Brief >> Find the word "extension" below. Copy each line that has it.
--- START ---
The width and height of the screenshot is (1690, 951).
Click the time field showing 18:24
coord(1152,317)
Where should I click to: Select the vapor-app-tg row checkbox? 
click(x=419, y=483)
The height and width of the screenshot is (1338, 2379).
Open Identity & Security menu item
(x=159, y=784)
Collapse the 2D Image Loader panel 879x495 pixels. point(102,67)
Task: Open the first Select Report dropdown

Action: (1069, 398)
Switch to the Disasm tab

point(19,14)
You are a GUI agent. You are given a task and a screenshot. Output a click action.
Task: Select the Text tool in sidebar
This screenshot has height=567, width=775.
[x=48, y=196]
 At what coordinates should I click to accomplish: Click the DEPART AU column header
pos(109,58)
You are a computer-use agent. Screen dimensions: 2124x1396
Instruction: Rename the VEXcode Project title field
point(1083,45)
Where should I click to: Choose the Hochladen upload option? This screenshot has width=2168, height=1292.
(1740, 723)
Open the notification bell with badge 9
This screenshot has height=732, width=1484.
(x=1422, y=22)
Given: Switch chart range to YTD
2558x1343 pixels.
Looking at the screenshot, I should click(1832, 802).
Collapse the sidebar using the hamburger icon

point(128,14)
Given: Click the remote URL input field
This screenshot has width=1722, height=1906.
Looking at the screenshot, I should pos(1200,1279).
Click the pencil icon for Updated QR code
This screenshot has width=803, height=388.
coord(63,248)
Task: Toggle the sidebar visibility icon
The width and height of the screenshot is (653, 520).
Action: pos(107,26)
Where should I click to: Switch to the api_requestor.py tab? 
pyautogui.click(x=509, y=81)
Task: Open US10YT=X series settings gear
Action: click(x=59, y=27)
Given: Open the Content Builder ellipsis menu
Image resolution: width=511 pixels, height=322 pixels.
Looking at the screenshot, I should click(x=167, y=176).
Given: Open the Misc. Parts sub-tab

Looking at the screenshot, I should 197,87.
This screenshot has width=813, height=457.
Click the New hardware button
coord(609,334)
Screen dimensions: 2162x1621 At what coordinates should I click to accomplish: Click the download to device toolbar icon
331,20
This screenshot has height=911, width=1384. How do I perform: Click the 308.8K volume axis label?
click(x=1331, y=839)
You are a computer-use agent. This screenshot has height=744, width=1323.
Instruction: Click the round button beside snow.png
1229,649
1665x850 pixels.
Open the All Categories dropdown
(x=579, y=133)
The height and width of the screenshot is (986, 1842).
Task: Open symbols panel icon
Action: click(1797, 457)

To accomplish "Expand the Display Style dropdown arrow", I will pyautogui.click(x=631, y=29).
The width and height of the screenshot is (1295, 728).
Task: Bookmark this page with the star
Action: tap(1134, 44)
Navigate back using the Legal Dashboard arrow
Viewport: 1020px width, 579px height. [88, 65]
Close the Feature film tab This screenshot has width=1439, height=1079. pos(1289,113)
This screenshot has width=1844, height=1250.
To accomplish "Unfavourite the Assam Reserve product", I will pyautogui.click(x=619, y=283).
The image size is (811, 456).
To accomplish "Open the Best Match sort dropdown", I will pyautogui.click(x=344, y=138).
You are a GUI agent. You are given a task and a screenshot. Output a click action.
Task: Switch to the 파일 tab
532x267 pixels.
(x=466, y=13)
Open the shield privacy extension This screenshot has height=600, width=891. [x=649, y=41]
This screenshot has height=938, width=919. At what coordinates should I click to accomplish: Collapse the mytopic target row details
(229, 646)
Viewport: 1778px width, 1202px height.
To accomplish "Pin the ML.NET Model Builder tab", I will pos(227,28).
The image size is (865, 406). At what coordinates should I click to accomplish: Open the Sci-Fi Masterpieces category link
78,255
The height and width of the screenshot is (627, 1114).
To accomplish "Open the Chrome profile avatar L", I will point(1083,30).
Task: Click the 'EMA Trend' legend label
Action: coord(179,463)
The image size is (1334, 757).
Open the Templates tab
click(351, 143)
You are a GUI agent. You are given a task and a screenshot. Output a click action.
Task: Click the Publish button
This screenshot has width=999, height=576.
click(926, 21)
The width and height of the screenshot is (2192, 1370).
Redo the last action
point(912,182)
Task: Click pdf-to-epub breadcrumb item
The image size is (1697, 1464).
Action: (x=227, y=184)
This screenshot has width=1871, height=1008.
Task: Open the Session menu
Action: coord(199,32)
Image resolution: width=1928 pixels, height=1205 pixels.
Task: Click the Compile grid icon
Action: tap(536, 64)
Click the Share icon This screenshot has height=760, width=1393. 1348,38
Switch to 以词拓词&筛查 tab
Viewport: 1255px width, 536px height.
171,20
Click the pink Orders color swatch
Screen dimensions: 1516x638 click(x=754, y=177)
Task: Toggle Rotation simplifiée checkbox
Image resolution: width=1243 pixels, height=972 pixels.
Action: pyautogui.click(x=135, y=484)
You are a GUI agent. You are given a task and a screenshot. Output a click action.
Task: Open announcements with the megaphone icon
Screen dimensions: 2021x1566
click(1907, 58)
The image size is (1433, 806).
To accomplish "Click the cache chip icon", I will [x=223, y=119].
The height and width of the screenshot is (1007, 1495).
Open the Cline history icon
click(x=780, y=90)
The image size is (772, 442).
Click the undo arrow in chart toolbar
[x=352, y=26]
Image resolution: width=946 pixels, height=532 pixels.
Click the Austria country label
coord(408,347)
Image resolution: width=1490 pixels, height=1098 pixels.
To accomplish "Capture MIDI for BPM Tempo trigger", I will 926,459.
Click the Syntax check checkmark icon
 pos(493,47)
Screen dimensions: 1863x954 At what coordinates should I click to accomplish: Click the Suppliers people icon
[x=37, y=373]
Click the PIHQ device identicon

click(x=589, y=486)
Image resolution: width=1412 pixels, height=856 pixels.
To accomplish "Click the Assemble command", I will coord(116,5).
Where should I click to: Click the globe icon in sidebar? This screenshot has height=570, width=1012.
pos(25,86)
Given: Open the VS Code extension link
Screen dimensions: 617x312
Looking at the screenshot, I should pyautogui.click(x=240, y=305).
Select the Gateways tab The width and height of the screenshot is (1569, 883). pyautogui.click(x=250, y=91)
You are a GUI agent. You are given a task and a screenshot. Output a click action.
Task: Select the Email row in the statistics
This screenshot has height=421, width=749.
--- END ---
Finished exercise >>
Open the shield privacy extension This screenshot has height=600, width=891. [x=649, y=41]
Given: Open the VS Code extension link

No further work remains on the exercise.